- **Exercise goal**: What is needed is the run of lines from the one with "Given: Open the python bookmarks folder" through the close of the data, set down exactly.

- **Information supplied**:

# # # #

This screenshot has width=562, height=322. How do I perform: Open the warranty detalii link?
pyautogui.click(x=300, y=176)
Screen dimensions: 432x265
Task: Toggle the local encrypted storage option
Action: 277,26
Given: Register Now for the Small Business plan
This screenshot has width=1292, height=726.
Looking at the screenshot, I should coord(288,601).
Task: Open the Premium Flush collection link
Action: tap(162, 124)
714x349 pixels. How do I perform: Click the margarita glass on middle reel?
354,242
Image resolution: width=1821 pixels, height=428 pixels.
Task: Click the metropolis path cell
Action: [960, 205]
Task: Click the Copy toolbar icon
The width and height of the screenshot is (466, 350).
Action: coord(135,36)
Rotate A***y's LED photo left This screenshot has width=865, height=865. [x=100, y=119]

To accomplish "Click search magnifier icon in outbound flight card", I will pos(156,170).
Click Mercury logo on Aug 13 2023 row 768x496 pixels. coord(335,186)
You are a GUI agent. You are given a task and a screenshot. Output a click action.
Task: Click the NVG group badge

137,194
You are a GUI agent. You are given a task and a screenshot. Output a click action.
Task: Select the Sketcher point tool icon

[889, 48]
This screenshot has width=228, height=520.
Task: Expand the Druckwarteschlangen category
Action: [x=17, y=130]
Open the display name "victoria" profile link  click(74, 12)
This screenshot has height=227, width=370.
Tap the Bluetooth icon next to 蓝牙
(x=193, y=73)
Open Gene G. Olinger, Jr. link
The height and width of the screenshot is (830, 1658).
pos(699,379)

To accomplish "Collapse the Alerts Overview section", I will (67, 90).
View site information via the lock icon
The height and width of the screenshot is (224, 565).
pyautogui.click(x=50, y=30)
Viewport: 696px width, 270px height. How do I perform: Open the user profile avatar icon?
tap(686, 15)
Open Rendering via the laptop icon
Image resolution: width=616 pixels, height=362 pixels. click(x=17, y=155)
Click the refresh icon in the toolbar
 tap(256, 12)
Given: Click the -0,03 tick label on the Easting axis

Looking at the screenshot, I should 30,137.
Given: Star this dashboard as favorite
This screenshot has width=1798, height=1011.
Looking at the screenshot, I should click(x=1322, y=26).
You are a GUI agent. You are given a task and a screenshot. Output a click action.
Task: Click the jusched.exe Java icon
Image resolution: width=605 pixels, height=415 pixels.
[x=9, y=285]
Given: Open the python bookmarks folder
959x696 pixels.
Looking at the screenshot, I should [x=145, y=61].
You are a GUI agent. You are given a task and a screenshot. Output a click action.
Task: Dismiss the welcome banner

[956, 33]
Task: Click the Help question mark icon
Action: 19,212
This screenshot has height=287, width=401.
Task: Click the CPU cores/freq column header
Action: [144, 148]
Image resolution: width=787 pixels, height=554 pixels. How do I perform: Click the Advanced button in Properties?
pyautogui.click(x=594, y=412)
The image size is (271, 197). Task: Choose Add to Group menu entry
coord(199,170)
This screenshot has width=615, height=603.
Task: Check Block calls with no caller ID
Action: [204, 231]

# # # #

- **Finished exercise**:
Given: Open the python bookmarks folder
959x696 pixels.
Looking at the screenshot, I should [x=145, y=61].
You are a GUI agent. You are given a task and a screenshot. Output a click action.
Task: Dismiss the welcome banner

[956, 33]
Task: Click the Help question mark icon
Action: 19,212
This screenshot has height=287, width=401.
Task: Click the CPU cores/freq column header
Action: [144, 148]
Image resolution: width=787 pixels, height=554 pixels. How do I perform: Click the Advanced button in Properties?
pyautogui.click(x=594, y=412)
The image size is (271, 197). Task: Choose Add to Group menu entry
coord(199,170)
This screenshot has width=615, height=603.
Task: Check Block calls with no caller ID
Action: [204, 231]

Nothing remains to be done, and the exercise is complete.